The aroma of coffee wafted up into the air on a chilly morning. Under the shady trees, notebooks in hand, Angama's retail kamukunji began. Three days of manoeuvring within bustling Nairobi was quite a change from the quiet of the lodge.
The first stop was Spring Valley Coffee where we were hosted by their lovely team. The company was founded in 2009 and has grown tremendously from three branches to over 300 countrywide. Sustainability is at the core of their operations as they source coffee from local farmers. The coffee is then hand-roasted, packaged and ready to enjoy. We got to see the roasting process firsthand. A fun challenge awaited us at the end — among four coffee samples, we were asked to identify the freshest coffee, the oldest, the bad and the good. The coffee lover and master among us (Wanja), won the challenge and she got to go home with her favourite coffee. You definitely deserved it, Wanja!
With Daniel Njiriri on the steering wheel, we cruised on the recently completed highway to Kempinski. What had we gone to see? The new Sandstorm store. The company has made leather and canvas products for over 20 years. They have an array of products from handbags to duffel bags, backpacks, purses and keychains. You will soon spot some of their products in our shop. A tour of their workshop the following day was proof of how well they uplift communities and give space for artists to thrive. Located near Kibera, they have been a source of employment as most of their employees are from there. In a bid to promote diversity, they have also employed people with disabilities and taught their staff sign language.

········

## Task requirements
1/ Reproduce the Nairobi trip account word for word, starting at "With Daniel Njiriri" and ending at "staff sign language.".
2/ Carry on the Nairobi trip account from its last sentence.
The material after this point has no connection to the Nairobi trip account.

## Material shown

········

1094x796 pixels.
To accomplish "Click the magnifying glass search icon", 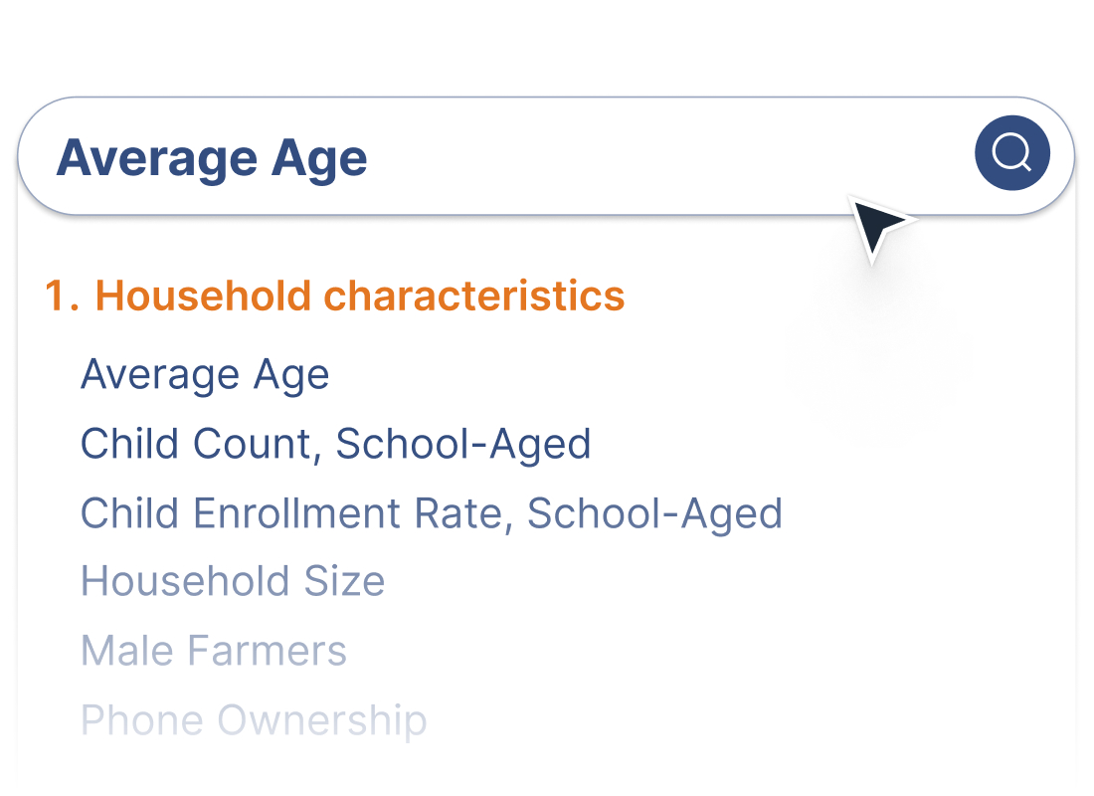I will [1011, 153].
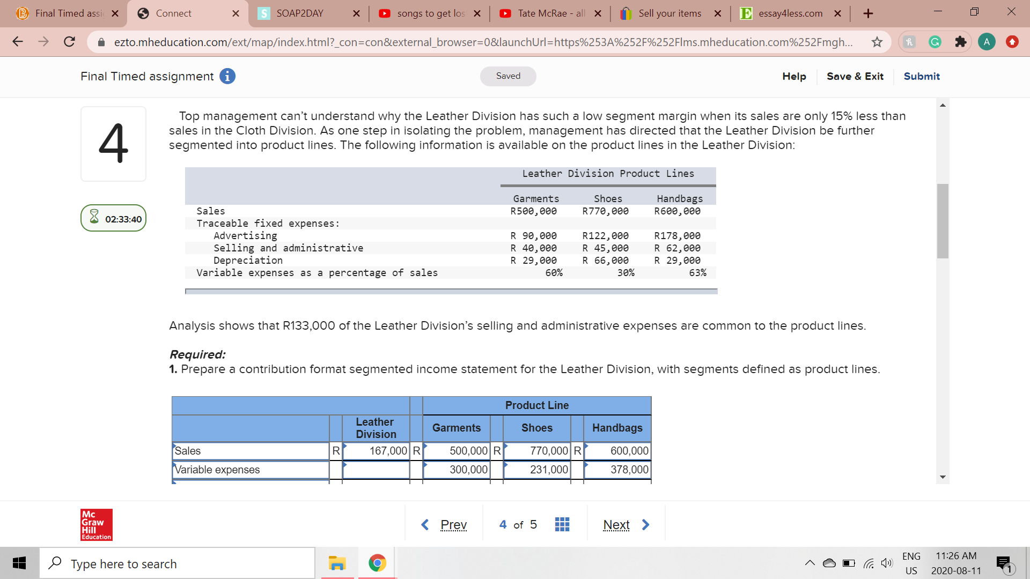Show hidden system tray icons
This screenshot has width=1030, height=579.
pos(809,563)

········

## Expected outputs
1/
With Daniel Njiriri on the steering wheel, we cruised on the recently completed highway to Kempinski. What had we gone to see? The new Sandstorm store. The company has made leather and canvas products for over 20 years. They have an array of products from handbags to duffel bags, backpacks, purses and keychains. You will soon spot some of their products in our shop. A tour of their workshop the following day was proof of how well they uplift communities and give space for artists to thrive. Located near Kibera, they have been a source of employment as most of their employees are from there. In a bid to promote diversity, they have also employed people with disabilities and taught their staff sign language.

2/
It’s interesting to note that one person stitches a bag from start to finish. I was curious about how they named their bags and I was delighted to learn that when a new bag is launched, the employees have a lucky draw and the bag is named after the winner. All in all, Sandstorm is an exemplary showcase of generosity and the Kenyan spirit.
Our next visit was to KikoRomeo where Ann, the founder, took us through her workshop and we witnessed how her stunning jumpsuits are made. Everything is handmade from the tie dye to the hand-painted fabrics. Rosencrantz; a luxurious jewellery brand was our next stop. We were happy to learn that their precious stones are mined sustainably across Africa. They even work with an all-female mine in Zimbabwe! For me the most interesting item was a bracelet made with volcanic stone from Mt. Kilimanjaro; the highest mountain in Africa. We visited other jewellery stores such as Swarovski and it’s interesting that each brand has its niche. A visit to one of the kikoy shops gave us amazing ideas on how to display items back at the lodge. We also had a chance to visit Sally Dudmesh who makes amazing jewellery using brass, silver and gold.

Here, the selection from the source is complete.